The network approach is simpler to implement and fits well with containerized
deployments where soffice already runs as a separate service.

### Kubernetes: scaling note

The soffice Docker image is ~1.7GB, but image layers are shared across all
containers on the same node — running 10 pods doesn't use 10× the disk.
Each soffice process uses ~50-150MB RSS (spiking during conversion). The
per-container namespace overhead (~10-20MB) is negligible in comparison.

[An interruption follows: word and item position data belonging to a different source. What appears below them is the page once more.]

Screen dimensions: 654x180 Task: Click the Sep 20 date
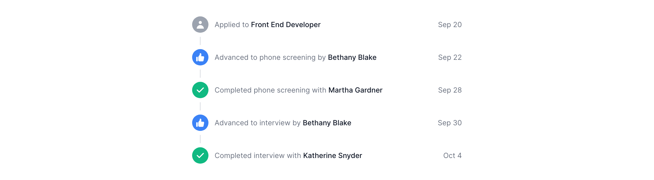(x=450, y=25)
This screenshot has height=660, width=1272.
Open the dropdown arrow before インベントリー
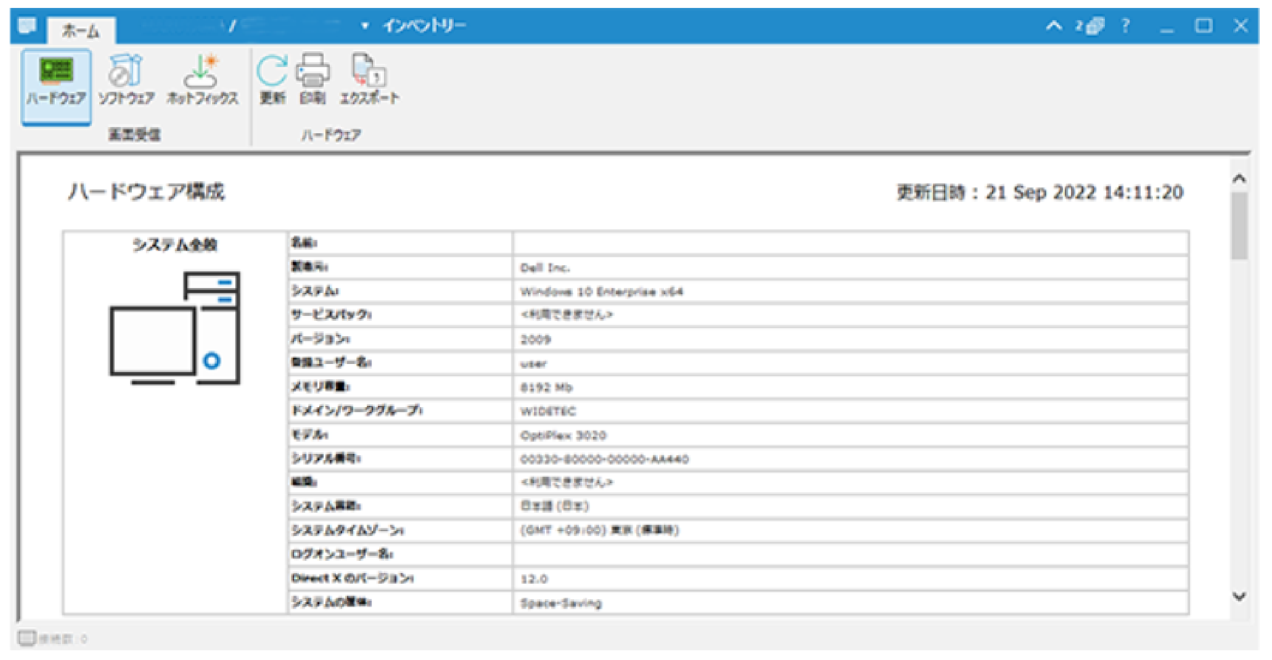point(365,26)
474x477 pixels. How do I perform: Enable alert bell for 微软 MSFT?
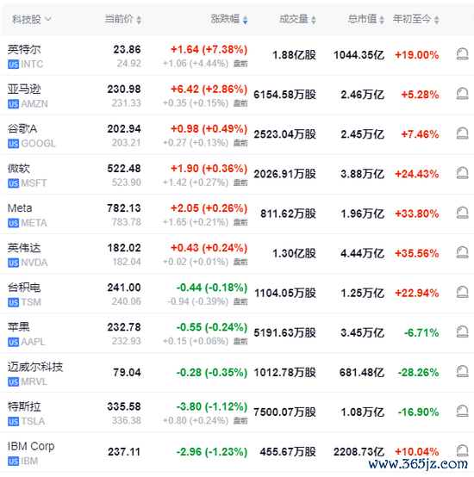[462, 173]
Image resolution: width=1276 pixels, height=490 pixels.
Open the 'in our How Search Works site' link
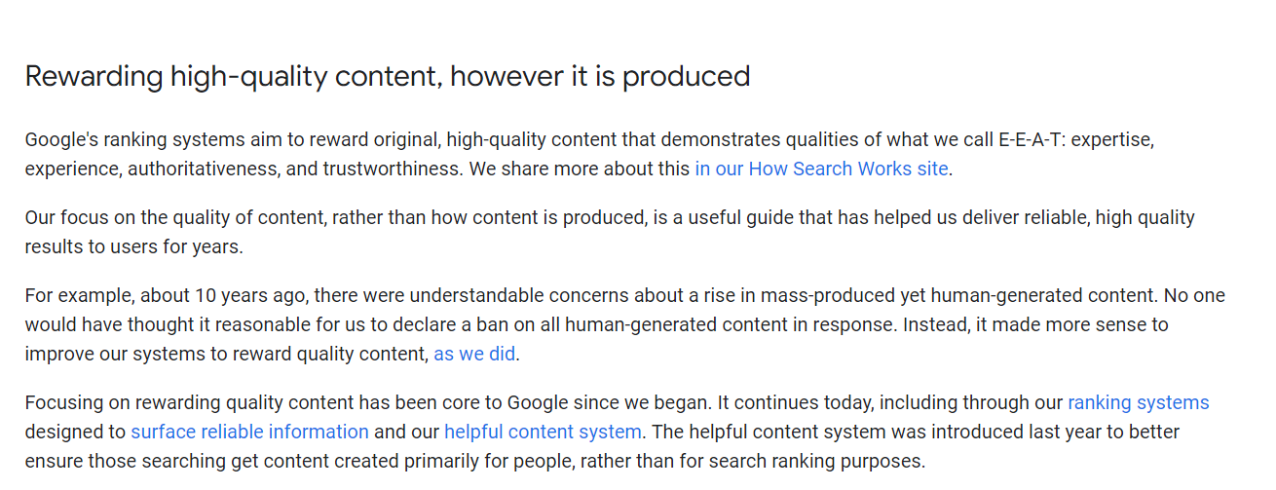click(821, 169)
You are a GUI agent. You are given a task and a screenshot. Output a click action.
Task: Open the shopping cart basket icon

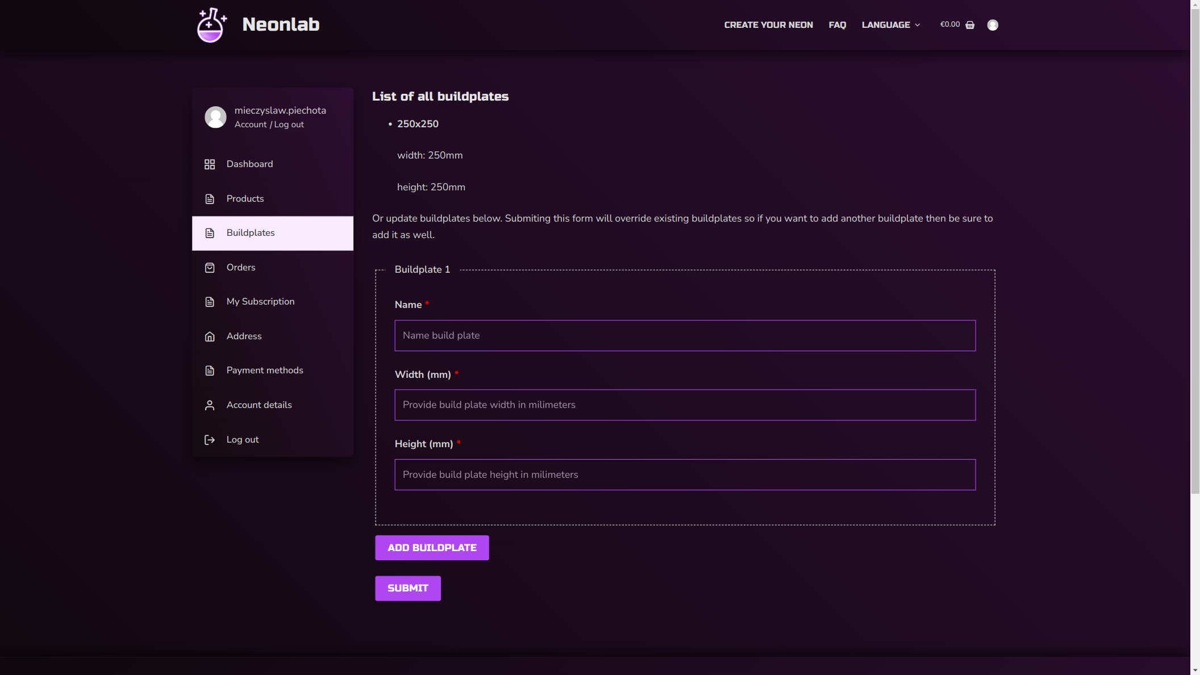[970, 25]
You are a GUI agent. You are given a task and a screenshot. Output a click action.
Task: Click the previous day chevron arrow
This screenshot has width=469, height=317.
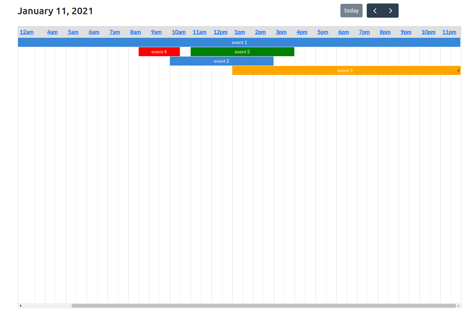click(374, 10)
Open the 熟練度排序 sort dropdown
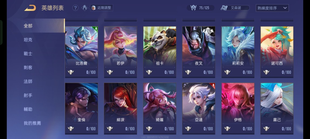The width and height of the screenshot is (310, 139). (272, 8)
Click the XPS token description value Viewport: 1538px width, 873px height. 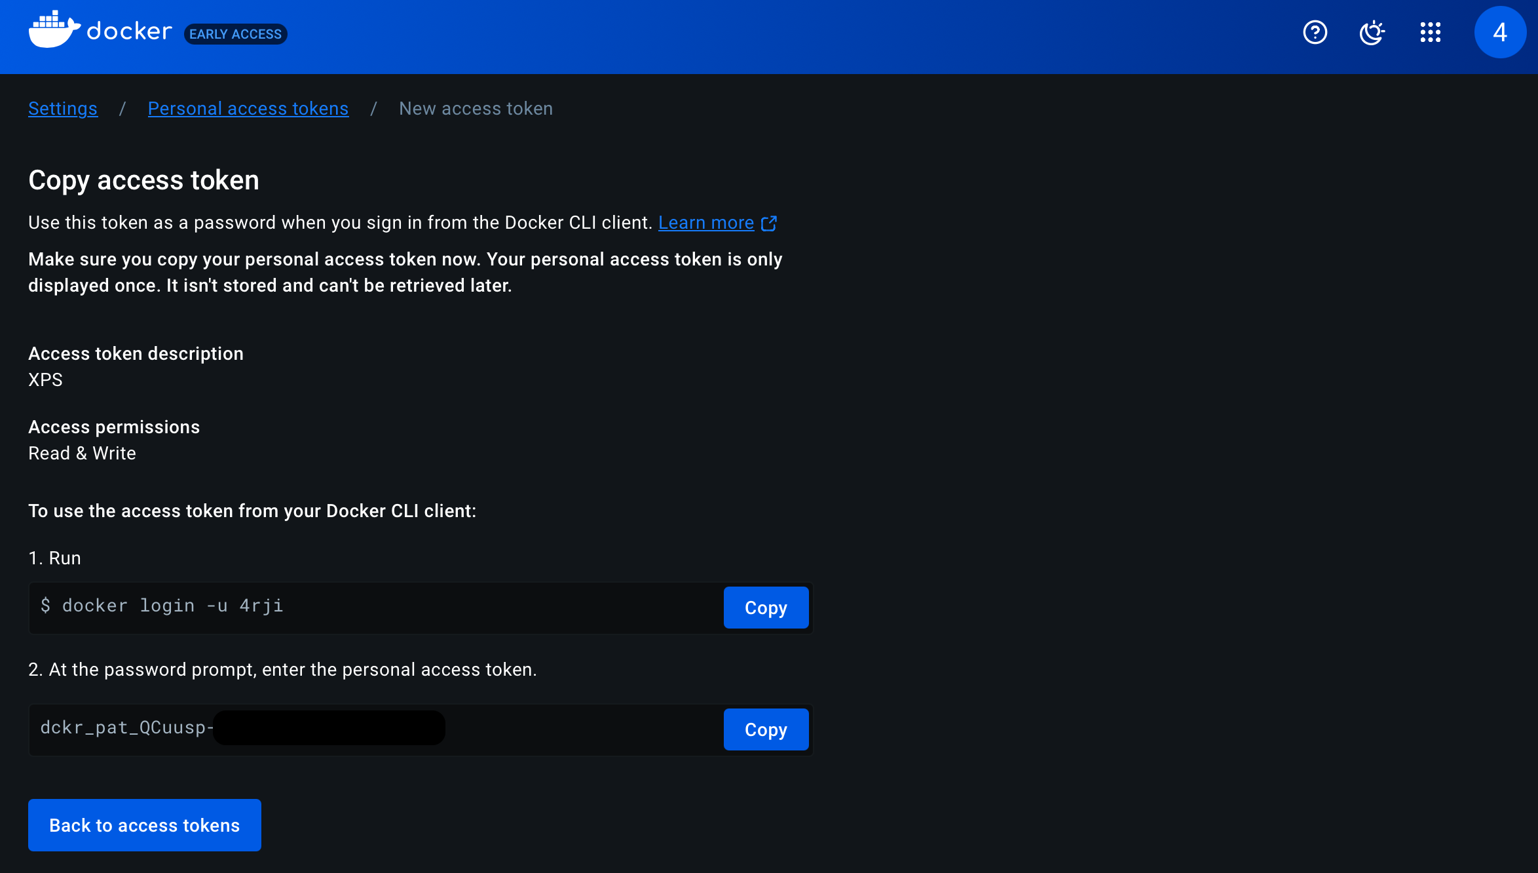[45, 380]
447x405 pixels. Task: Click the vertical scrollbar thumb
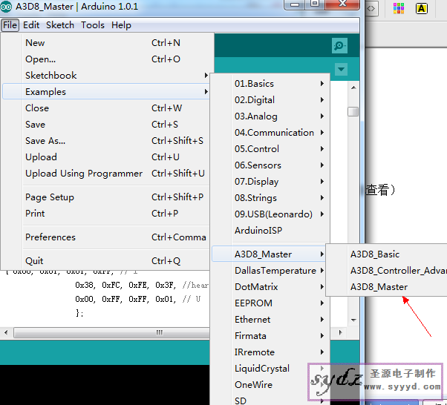(x=353, y=111)
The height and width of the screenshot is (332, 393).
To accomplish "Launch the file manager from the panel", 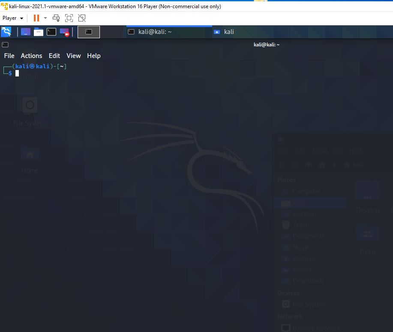I will coord(38,31).
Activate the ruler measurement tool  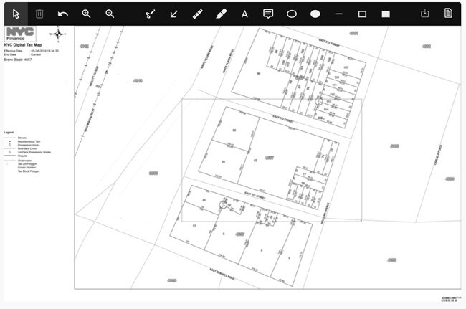[x=198, y=14]
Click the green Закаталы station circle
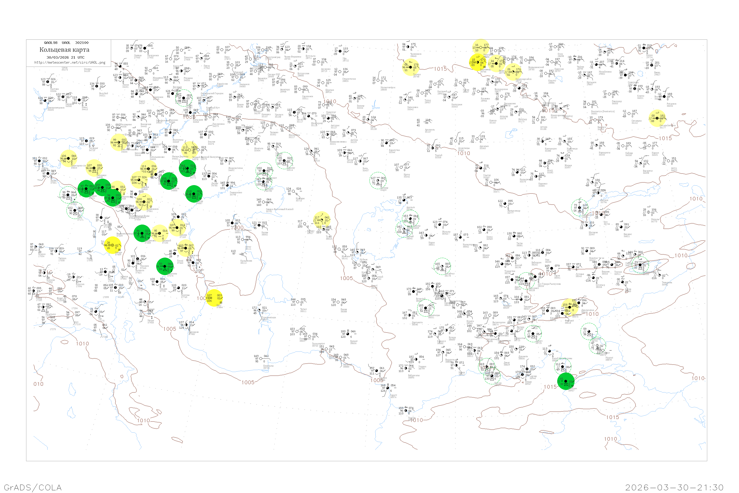 165,266
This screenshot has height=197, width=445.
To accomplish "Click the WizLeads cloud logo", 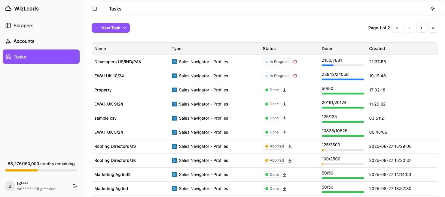I will tap(8, 8).
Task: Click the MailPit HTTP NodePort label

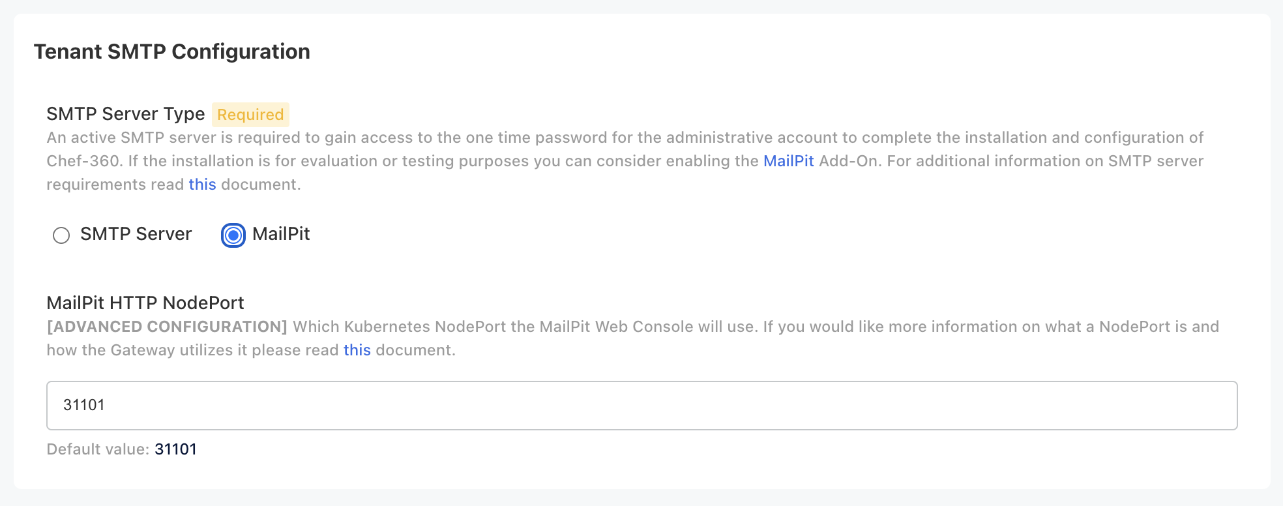Action: click(145, 303)
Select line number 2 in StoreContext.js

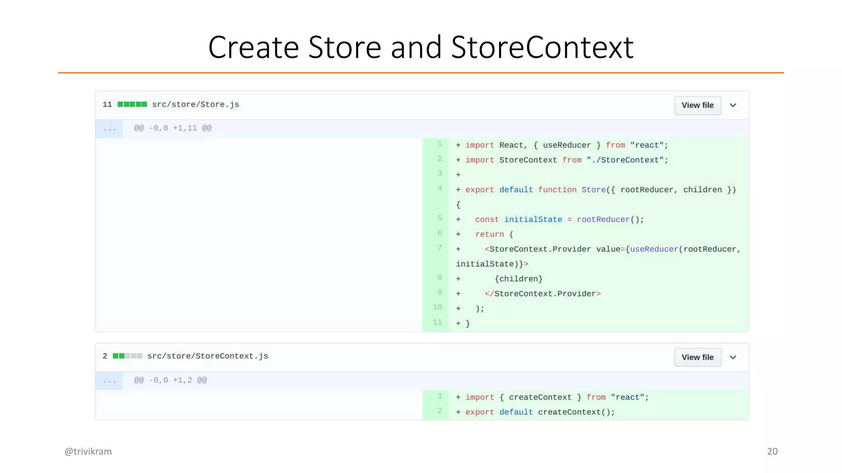(x=440, y=411)
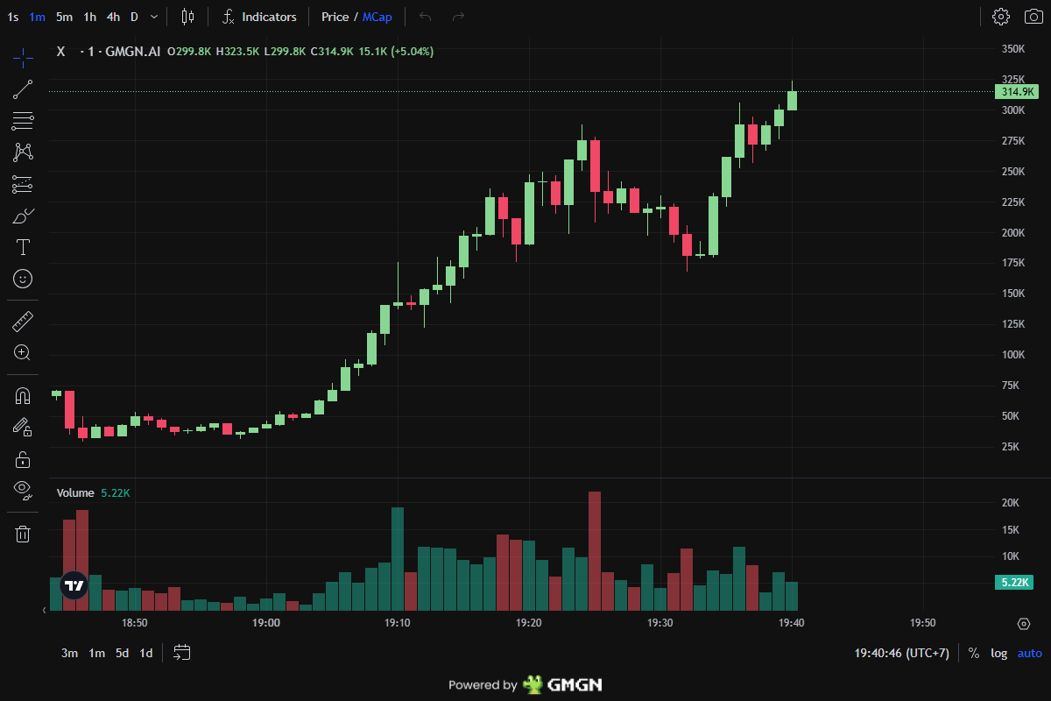Screen dimensions: 1051x701
Task: Open the extra timeframes dropdown arrow
Action: (152, 16)
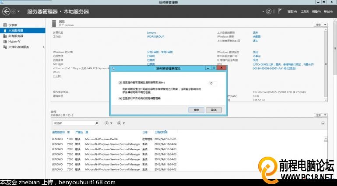Click the back navigation arrow

click(7, 11)
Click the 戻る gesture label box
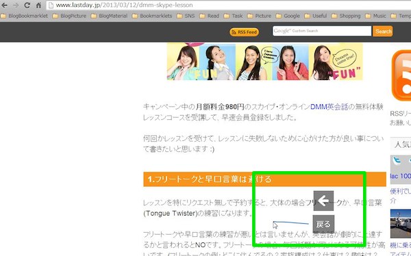Screen dimensions: 411x256 (323, 225)
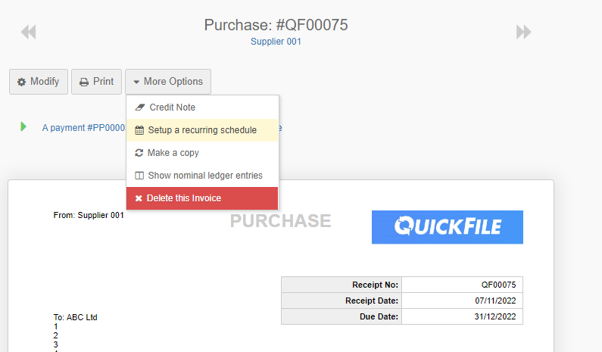Choose Setup a recurring schedule
Viewport: 602px width, 352px height.
tap(202, 130)
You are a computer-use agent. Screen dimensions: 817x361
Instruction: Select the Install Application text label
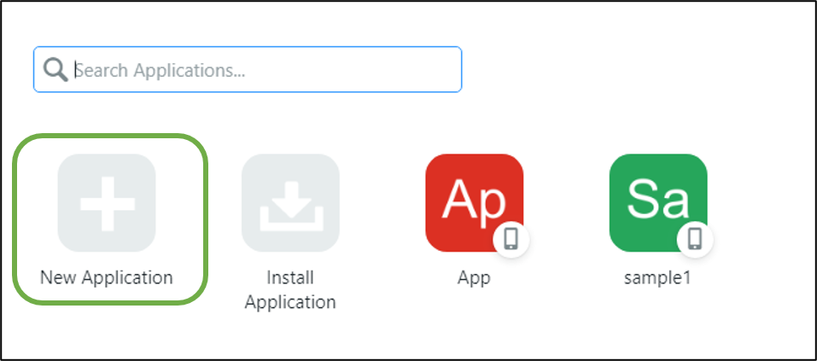[290, 289]
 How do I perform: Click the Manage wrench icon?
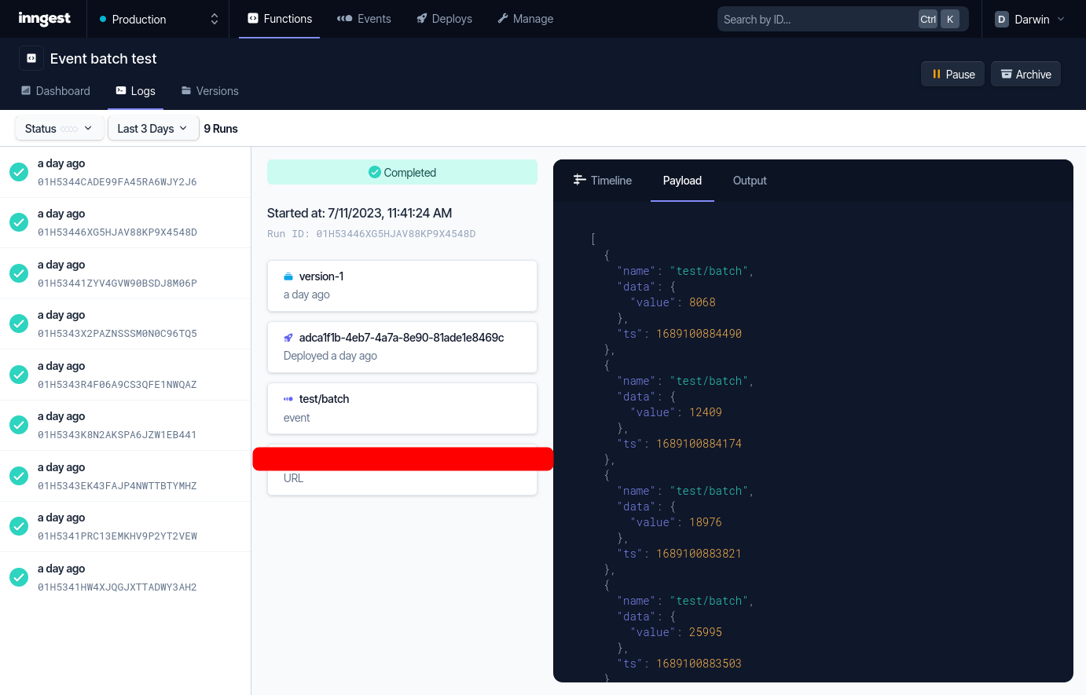[501, 18]
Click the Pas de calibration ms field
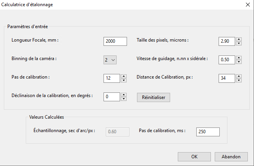Viewport: 254px width, 166px height. (x=208, y=132)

Multiple pods give you health checks, restart policies, and per-instance
resource limits for free. The equivalent with embedded Ports means managing
all of that in application code.

Tested with [`libreofficedocker/alpine:3.23`](https://hub.docker.com/r/libreofficedocker/alpine).

## References

- [UNO Binary Protocol Spec](https://wiki.openoffice.org/wiki/Uno/Binary/Spec/Protocol)
- [binaryurp source](https://git.libreoffice.org/core/+/refs/heads/master/binaryurp/) — reader.cxx, writer.cxx, marshal.cxx
- [specialfunctionids.hxx](https://git.libreoffice.org/core/+/refs/heads/master/binaryurp/source/specialfunctionids.hxx)
- [typeclass.h](https://git.libreoffice.org/core/+/refs/heads/master/include/typelib/typeclass.h)
- [XInputStream](https://api.libreoffice.org/docs/idl/ref/interfacecom_1_1sun_1_1star_1_1io_1_1XInputStream.html), [XOutputStream](https://api.libreoffice.org/docs/idl/ref/interfacecom_1_1sun_1_1star_1_1io_1_1XOutputStream.html)
- [MediaDescriptor](https://api.libreoffice.org/docs/idl/ref/servicecom_1_1sun_1_1star_1_1document_1_1MediaDescriptor.html)

## License

MIT — see [LICENSE](LICENSE).

This is an independent implementation based on the public UNO protocol spec.
LibreOffice source was consulted as documentation for protocol details not
covered by the spec. No code was copied.